─── Texte fourni ───
Elektra (Richard Strauss)
Version de concert du 15 décembre 2017
Philharmonie de Paris - Grande salle Pierre Boulez

Elektra Nina Stemme
Klytämnestra Waltraud Meier
Chrysothémis Gun-Brit Barkmin
Orest Matthias Goerne
Ägisth Norbert Ernst
Die Erste Magd Bonita Hyman
Die zweite Magd Yaël Raanan Vandoor 
Die dritte Magd Valentine Lemercier
Die vierte Magd Lauren Michelle
Die fünfte Magd Kirsi Tiihonen
Die Aufseherin Amélie Robine

Direction musicale Mikko Franck                                  Mikko Franck
Orchestre philharmonique de Radio France
Chœur de Radio France

Alors qu'elle vient de mettre un terme à tous ses grands rôles wagnériens, hormis celui maléfique d'Ortrud qu'elle reprendra à Bayreuth l'été prochain, Waltraud Meier est de retour ce soir pour incarner la mère adultère et criminelle d'Elektra sur la scène de la Philharmonie.

Mikko Franck et Nina Stemme (Elektra)

Mikko Franck et Nina Stemme (Elektra)

Une entrée fantastique, le regard légèrement incurvé vers Nina Stemme, les épaules décidées et la démarche assurée, le magnétisme de cette artiste est d'une telle puissance, et son art déclamatoire d'une telle précision, que la force de la beauté affirmée de son personnage peut encore et toujours engendrer les larmes d'une émotion subjuguée par tant de vérité dans l'incarnation.

Et les fulgurances de sa voix ont un souffle et une tenue pénétrante totalement intimidants. Clytemnestre nerveuse, humaine et d'une noirceur morbide peu prononcée, prenant à partie le spectateur saisi par un regard défiant, même son retrait après sa grande confrontation avec Elektra est une leçon de vie et de théâtre que l'on ne peut oublier.

Waltraud Meier (Clytemnestre)

Waltraud Meier (Clytemnestre)

Nina Stemme, elle, portant une robe noire subtilement scintillante, enrobe sa violence d'un magnifique timbre sombrement ambré, puissant sans en forcer les appuis et sans altérer son unité. Elektra est bien une jeune femme tourmentée, mais qui n'a rien cédé à sa stature de femme aristocratique.

Et quelle énergie positive émane de Gun-Brit Barkmin, mariant finesse straussienne et expressivité bergienne, tant elle évoque l'élan pour la vie d'une amoureuse et l'élan intrépide et excitant d'une Lulu dangereuse!

Le Philharmonique de Radio France

Le Philharmonique de Radio France

Ces trois grandes chanteuses formidablement appariées sont ainsi le cœur vibrant de cette unique soirée qui s'est ouverte sur un accueil haut en couleur par les servantes et leur surveillante, une palette d'expressions riches en sentiments névrotiques et hystériques dominée par le trait de lumière irradiant de la personnalité glamour de Lauren Michelle.
───
• **Objectif 1**: Les affirmations suivantes concordent-elles avec la critique de l'Elektra donnée à la Philharmonie ? Répondez par oui ou par non pour chacune, en citant les mots du texte qui tranchent. (a) Waltraud Meier reprendra le rôle d'Ortrud à Bayreuth l'été prochain. (b) Nina Stemme porte une robe blanche. (c) Le concert a lieu au Théâtre du Châtelet.
• **Objectif 2**:
D'après la critique de l'Elektra donnée à la Philharmonie, que répondre aux questions suivantes ?
(a) À quelle date a eu lieu la version de concert ?
(b) Qui chante le rôle d'Orest ?
(c) Comment le timbre de Nina Stemme est-il qualifié ?
• **Objectif 3**: Prolongez la critique de l'Elektra donnée à la Philharmonie à partir de la dernière phrase de l'extrait.
─── Matériel présenté ───
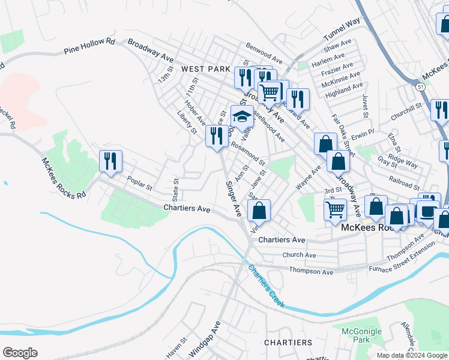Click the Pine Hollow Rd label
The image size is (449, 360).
[x=89, y=47]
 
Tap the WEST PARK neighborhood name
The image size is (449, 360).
[x=206, y=70]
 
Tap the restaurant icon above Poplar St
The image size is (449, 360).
[x=110, y=161]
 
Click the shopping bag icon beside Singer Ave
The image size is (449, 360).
[x=259, y=211]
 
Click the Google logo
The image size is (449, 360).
[x=19, y=353]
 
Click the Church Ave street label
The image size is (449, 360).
[x=299, y=255]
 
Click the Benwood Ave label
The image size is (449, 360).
[x=264, y=53]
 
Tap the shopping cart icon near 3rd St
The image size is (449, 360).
[x=335, y=210]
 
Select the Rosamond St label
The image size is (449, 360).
[x=248, y=153]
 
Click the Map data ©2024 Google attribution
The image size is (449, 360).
[x=412, y=355]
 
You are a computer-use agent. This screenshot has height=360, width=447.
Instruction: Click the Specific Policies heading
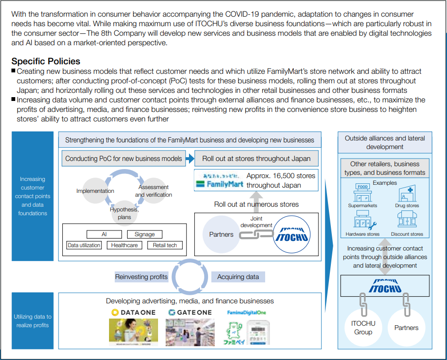click(x=46, y=61)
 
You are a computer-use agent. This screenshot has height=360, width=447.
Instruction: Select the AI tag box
click(x=104, y=234)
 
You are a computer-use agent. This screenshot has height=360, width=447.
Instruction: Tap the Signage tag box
click(x=145, y=234)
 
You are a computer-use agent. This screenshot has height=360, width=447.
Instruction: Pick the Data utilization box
click(x=84, y=245)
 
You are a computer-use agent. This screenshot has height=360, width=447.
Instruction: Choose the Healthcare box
click(x=124, y=245)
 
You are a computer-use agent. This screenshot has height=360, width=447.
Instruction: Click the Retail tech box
click(x=165, y=245)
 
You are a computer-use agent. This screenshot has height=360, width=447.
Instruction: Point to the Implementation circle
click(x=95, y=191)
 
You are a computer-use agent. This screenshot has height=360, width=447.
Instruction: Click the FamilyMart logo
click(x=219, y=180)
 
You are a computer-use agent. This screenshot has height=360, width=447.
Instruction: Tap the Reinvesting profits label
click(x=141, y=277)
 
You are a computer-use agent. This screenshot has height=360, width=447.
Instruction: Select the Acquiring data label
click(x=238, y=277)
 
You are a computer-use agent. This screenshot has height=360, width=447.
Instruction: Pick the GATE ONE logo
click(x=190, y=312)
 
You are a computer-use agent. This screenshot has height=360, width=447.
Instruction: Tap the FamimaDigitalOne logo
click(x=246, y=312)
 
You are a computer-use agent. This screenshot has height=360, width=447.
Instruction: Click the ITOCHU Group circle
click(x=363, y=327)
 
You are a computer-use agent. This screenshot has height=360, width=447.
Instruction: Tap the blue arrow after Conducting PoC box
click(x=189, y=159)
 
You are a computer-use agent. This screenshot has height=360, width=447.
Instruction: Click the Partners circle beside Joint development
click(x=221, y=234)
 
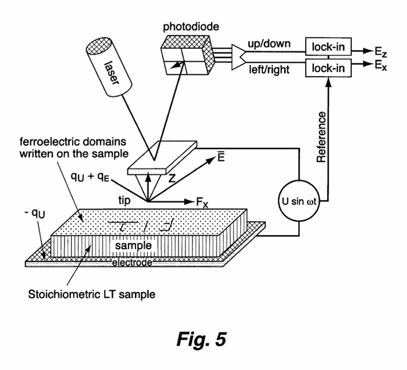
───
• **Réponse attendue 1**:
(a) Oui : « hormis celui maléfique d'Ortrud qu'elle reprendra à Bayreuth l'été prochain »
(b) Non : « portant une robe noire subtilement scintillante »
(c) Non : « Philharmonie de Paris - Grande salle Pierre Boulez »

• **Réponse attendue 2**:
(a) Le 15 décembre 2017.
(b) Matthias Goerne.
(c) Un magnifique timbre sombrement ambré.

• **Réponse attendue 3**:
On le connaissait poète lunaire au timbre caressant et moelleux, Matthias Goerne se fait terriblement noir, ce soir, les boyaux en torsion et l'âme répugnée, un Oreste que l'on croirait animé par la haine au moindre mot exprimé.

Lauren Michelle (La quatrième servante)

Lauren Michelle (La quatrième servante)

Quant à l'Egisthe de Norbert Ernst, ne lui manque qu'un masque horrifié plus saisissant quand il bascule de sa légèreté habituelle vers la crise de panique engendrée par l'arrivée d'Oreste.

D'ailleurs, les deux climax qui marquent l'aboutissement des deux crimes vengeurs ne sont pas les points les plus intenses de cette interprétation qui valorise, avant tout, la cohésion d'ensemble et le lyrisme fusionnel.

Gun-Brit Barkmin (Chrysothémis), Waltraud Meier (Clytemnestre) et Matthias Goerne (Oreste)

Gun-Brit Barkmin (Chrysothémis), Waltraud Meier (Clytemnestre) et Matthias Goerne (Oreste)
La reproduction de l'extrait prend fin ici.